Please reproduce the entries below, swapping "GUI agent" for "interface agent" everywhere it occurs and leaving everything else untouched.

_EXERCISE DATA_
==*==

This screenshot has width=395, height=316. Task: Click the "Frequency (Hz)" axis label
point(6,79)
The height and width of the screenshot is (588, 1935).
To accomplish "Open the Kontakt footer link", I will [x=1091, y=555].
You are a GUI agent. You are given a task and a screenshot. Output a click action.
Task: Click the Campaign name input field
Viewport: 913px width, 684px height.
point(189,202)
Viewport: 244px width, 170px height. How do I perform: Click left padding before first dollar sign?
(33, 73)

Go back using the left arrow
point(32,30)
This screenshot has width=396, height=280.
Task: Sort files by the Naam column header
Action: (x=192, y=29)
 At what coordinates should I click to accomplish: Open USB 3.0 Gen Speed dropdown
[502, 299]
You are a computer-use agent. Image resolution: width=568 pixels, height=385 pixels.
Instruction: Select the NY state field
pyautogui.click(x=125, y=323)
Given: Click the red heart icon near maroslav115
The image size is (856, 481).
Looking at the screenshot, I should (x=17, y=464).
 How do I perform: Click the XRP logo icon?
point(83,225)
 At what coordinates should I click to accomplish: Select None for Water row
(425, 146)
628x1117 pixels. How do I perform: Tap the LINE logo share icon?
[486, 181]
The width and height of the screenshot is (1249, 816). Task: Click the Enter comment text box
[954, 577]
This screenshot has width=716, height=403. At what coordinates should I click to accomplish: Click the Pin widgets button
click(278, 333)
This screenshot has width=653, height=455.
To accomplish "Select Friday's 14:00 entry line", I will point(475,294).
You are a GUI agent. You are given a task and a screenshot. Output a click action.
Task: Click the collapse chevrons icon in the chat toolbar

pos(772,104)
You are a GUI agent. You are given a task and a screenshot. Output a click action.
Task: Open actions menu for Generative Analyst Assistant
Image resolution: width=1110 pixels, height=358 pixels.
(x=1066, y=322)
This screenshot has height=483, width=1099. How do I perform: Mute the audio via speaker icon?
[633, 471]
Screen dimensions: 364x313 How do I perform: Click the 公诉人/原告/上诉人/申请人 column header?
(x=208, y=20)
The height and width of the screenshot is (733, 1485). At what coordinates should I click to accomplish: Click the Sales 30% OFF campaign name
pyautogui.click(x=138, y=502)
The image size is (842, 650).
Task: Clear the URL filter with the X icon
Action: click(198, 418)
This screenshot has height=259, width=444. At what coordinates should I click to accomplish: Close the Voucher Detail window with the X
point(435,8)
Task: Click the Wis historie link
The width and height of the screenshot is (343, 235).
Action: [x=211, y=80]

==*==

_WORKED SOLUTION_
This screenshot has width=395, height=316. Task: Click the "Frequency (Hz)" axis label
point(6,79)
The height and width of the screenshot is (588, 1935).
To accomplish "Open the Kontakt footer link", I will [x=1091, y=555].
You are a interface agent. You are given a task and a screenshot. Output a click action.
Task: Click the Campaign name input field
Viewport: 913px width, 684px height.
point(189,202)
Viewport: 244px width, 170px height. How do I perform: Click left padding before first dollar sign?
(33, 73)

Go back using the left arrow
point(32,30)
This screenshot has width=396, height=280.
Task: Sort files by the Naam column header
Action: (x=192, y=29)
 At what coordinates should I click to accomplish: Open USB 3.0 Gen Speed dropdown
[502, 299]
You are a computer-use agent. Image resolution: width=568 pixels, height=385 pixels.
Instruction: Select the NY state field
pyautogui.click(x=125, y=323)
Given: Click the red heart icon near maroslav115
The image size is (856, 481).
Looking at the screenshot, I should (x=17, y=464).
 How do I perform: Click the XRP logo icon?
point(83,225)
 At what coordinates should I click to accomplish: Select None for Water row
(425, 146)
628x1117 pixels. How do I perform: Tap the LINE logo share icon?
[486, 181]
The width and height of the screenshot is (1249, 816). Task: Click the Enter comment text box
[954, 577]
This screenshot has width=716, height=403. At what coordinates should I click to accomplish: Click the Pin widgets button
click(278, 333)
This screenshot has width=653, height=455.
To accomplish "Select Friday's 14:00 entry line", I will point(475,294).
You are a interface agent. You are given a task and a screenshot. Output a click action.
Task: Click the collapse chevrons icon in the chat toolbar

pos(772,104)
You are a interface agent. You are given a task and a screenshot. Output a click action.
Task: Open actions menu for Generative Analyst Assistant
Image resolution: width=1110 pixels, height=358 pixels.
(x=1066, y=322)
This screenshot has height=483, width=1099. How do I perform: Mute the audio via speaker icon?
[633, 471]
Screen dimensions: 364x313 How do I perform: Click the 公诉人/原告/上诉人/申请人 column header?
(x=208, y=20)
The height and width of the screenshot is (733, 1485). At what coordinates should I click to accomplish: Click the Sales 30% OFF campaign name
pyautogui.click(x=138, y=502)
The image size is (842, 650).
Task: Clear the URL filter with the X icon
Action: click(198, 418)
This screenshot has height=259, width=444. At what coordinates should I click to accomplish: Close the Voucher Detail window with the X
point(435,8)
Task: Click the Wis historie link
The width and height of the screenshot is (343, 235).
Action: [x=211, y=80]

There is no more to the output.